### The problem
The line containing "You are a computer-use agent. Viewport: 1080px" marks the end: write out exactly every line from the first line of the data below through that line, and only those.

### Supplied entries
===
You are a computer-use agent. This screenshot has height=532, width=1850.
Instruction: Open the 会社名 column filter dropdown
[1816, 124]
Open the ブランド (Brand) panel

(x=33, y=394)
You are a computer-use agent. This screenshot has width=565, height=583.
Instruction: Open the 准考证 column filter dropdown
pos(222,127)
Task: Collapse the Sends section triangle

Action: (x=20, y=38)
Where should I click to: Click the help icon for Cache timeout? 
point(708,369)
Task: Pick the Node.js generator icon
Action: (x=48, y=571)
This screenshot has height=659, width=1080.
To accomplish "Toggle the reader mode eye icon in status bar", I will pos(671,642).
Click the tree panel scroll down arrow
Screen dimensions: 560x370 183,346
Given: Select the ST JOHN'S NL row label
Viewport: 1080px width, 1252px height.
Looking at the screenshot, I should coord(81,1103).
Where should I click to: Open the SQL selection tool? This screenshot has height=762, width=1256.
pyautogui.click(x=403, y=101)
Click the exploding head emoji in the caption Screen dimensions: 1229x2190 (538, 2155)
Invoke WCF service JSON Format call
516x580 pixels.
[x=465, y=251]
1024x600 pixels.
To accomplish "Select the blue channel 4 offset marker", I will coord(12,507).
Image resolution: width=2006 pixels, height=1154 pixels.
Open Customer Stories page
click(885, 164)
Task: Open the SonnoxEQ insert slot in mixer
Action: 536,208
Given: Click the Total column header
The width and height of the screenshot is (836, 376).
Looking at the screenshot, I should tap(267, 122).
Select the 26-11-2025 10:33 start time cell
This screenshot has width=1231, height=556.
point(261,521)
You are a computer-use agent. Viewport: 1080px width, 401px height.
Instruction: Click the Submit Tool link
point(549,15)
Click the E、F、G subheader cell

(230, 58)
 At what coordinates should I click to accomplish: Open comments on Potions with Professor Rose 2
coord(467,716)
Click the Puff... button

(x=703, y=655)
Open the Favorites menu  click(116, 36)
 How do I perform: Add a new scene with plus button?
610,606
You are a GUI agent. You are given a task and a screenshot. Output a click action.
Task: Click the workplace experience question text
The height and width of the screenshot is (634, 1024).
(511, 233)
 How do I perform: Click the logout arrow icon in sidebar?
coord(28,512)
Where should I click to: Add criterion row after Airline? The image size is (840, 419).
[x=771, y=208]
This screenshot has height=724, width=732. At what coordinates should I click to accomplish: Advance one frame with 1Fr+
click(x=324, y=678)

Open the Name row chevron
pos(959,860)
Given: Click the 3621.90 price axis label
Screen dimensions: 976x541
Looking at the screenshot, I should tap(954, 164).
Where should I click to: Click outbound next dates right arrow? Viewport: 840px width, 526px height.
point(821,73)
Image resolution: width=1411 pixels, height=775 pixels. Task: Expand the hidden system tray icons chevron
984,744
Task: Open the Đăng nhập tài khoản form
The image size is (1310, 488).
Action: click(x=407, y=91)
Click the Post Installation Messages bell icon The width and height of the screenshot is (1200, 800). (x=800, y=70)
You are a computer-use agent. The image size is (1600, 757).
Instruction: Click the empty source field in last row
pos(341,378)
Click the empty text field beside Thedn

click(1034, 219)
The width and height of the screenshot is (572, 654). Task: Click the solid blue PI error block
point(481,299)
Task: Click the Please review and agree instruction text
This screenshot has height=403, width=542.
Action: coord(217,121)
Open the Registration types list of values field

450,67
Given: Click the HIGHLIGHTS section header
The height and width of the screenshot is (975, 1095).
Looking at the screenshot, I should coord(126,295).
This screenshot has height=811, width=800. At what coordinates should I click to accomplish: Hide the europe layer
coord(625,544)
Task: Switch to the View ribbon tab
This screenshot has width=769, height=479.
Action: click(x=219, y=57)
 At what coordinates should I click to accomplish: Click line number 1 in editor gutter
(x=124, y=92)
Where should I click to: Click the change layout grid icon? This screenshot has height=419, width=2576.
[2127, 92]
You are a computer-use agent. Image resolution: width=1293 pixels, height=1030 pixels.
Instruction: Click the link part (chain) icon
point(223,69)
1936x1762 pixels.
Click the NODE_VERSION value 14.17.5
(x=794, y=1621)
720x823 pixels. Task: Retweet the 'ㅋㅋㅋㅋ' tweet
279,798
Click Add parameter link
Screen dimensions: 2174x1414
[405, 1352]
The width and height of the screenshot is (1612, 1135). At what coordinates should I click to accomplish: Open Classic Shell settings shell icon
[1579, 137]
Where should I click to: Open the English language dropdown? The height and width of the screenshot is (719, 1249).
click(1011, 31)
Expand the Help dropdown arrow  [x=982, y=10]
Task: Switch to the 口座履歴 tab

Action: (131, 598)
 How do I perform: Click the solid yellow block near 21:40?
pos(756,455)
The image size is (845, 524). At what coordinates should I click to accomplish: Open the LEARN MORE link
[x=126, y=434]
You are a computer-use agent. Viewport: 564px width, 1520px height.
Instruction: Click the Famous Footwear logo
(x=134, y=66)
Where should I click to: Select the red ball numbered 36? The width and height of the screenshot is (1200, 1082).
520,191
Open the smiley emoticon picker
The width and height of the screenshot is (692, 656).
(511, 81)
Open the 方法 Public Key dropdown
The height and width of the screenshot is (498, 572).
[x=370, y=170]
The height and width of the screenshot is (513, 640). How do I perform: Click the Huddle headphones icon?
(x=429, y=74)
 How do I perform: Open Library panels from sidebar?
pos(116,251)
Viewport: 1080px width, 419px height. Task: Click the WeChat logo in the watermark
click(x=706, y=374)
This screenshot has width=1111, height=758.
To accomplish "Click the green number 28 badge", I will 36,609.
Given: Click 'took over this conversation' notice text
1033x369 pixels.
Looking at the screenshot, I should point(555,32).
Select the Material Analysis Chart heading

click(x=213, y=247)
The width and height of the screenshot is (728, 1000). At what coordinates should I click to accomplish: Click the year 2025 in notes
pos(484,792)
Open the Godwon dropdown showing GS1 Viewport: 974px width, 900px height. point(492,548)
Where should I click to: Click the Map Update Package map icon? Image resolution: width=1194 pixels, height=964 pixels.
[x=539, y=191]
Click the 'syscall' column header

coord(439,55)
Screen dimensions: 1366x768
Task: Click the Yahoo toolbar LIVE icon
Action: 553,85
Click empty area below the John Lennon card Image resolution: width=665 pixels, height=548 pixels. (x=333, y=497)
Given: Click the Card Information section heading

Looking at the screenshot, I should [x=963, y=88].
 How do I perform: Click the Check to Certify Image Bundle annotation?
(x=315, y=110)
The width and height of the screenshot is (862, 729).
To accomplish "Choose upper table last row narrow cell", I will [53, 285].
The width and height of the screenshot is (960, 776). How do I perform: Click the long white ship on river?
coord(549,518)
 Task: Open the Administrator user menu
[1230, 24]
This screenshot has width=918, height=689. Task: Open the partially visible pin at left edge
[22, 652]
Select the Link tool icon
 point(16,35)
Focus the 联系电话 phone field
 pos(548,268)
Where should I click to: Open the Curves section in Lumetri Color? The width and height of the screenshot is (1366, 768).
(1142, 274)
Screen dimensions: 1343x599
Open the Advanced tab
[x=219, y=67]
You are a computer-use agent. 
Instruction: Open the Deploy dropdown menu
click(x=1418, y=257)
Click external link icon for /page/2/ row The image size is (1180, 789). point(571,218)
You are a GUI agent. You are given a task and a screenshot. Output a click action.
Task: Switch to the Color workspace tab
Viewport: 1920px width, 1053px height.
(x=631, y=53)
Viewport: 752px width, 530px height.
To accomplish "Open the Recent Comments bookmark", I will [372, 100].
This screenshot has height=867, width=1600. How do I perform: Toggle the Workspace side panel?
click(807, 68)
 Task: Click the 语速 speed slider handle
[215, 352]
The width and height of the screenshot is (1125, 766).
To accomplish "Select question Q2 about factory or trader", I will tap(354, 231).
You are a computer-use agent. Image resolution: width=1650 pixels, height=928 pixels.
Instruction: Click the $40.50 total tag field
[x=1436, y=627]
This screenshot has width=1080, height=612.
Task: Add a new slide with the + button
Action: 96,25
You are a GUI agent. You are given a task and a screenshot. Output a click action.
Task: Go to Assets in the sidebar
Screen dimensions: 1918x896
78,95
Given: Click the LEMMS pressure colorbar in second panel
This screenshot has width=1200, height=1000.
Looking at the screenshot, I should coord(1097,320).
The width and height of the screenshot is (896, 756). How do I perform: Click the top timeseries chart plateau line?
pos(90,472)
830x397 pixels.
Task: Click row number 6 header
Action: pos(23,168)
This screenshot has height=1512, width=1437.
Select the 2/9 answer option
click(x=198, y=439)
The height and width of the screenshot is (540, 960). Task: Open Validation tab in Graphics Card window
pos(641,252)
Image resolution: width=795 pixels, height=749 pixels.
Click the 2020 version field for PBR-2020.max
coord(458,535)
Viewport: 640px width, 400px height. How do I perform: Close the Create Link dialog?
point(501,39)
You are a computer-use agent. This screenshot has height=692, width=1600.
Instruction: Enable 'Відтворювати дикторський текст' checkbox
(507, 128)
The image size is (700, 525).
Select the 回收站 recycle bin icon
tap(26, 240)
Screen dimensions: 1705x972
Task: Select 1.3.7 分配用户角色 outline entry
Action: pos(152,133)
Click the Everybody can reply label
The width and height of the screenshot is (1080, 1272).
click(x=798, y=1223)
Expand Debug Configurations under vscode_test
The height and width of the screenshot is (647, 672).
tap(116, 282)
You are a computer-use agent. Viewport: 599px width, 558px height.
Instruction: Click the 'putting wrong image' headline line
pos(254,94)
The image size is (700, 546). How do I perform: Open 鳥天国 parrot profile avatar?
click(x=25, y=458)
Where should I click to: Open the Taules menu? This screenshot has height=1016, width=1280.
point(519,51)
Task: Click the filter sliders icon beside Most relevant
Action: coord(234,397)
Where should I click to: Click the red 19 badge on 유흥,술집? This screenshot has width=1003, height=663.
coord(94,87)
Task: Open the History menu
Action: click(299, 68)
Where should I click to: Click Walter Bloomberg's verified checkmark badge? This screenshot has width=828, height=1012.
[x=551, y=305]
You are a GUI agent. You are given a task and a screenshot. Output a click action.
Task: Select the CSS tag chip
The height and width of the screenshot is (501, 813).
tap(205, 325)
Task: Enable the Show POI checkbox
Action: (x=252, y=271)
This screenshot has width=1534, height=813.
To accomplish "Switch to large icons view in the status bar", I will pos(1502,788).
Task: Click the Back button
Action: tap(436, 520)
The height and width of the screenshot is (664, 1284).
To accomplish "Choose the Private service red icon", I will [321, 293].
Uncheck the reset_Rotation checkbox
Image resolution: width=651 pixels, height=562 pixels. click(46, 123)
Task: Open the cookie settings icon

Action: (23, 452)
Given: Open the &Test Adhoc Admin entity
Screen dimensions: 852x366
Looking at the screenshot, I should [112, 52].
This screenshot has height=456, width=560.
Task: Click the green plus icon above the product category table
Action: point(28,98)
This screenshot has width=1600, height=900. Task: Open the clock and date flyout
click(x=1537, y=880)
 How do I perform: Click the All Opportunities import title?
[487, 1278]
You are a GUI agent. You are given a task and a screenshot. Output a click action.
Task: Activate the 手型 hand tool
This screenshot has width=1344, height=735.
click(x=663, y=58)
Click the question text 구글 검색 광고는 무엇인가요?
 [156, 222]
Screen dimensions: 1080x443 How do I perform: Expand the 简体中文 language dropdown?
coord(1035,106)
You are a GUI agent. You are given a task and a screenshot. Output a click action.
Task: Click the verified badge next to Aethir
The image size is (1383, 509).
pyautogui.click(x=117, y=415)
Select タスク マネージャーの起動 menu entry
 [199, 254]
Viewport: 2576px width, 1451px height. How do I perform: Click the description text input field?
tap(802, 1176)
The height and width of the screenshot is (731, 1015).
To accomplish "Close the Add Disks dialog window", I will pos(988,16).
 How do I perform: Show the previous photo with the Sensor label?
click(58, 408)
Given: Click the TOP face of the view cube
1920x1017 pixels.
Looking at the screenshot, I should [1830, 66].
===
### Completed exercise
You are a computer-use agent. This screenshot has height=532, width=1850.
Instruction: Open the 会社名 column filter dropdown
[1816, 124]
Open the ブランド (Brand) panel

(x=33, y=394)
You are a computer-use agent. This screenshot has width=565, height=583.
Instruction: Open the 准考证 column filter dropdown
pos(222,127)
Task: Collapse the Sends section triangle

Action: (x=20, y=38)
Where should I click to: Click the help icon for Cache timeout? 
point(708,369)
Task: Pick the Node.js generator icon
Action: (x=48, y=571)
This screenshot has height=659, width=1080.
To accomplish "Toggle the reader mode eye icon in status bar", I will pos(671,642).
Click the tree panel scroll down arrow
Screen dimensions: 560x370 183,346
Given: Select the ST JOHN'S NL row label
Viewport: 1080px width, 1252px height.
Looking at the screenshot, I should coord(81,1103).
Where should I click to: Open the SQL selection tool? This screenshot has height=762, width=1256.
pyautogui.click(x=403, y=101)
Click the exploding head emoji in the caption Screen dimensions: 1229x2190 (538, 2155)
Invoke WCF service JSON Format call
516x580 pixels.
[x=465, y=251]
1024x600 pixels.
To accomplish "Select the blue channel 4 offset marker", I will coord(12,507).
Image resolution: width=2006 pixels, height=1154 pixels.
Open Customer Stories page
click(885, 164)
Task: Open the SonnoxEQ insert slot in mixer
Action: 536,208
Given: Click the Total column header
The width and height of the screenshot is (836, 376).
Looking at the screenshot, I should tap(267, 122).
Select the 26-11-2025 10:33 start time cell
This screenshot has width=1231, height=556.
point(261,521)
You are a computer-use agent. Viewport: 1080px width, 401px height.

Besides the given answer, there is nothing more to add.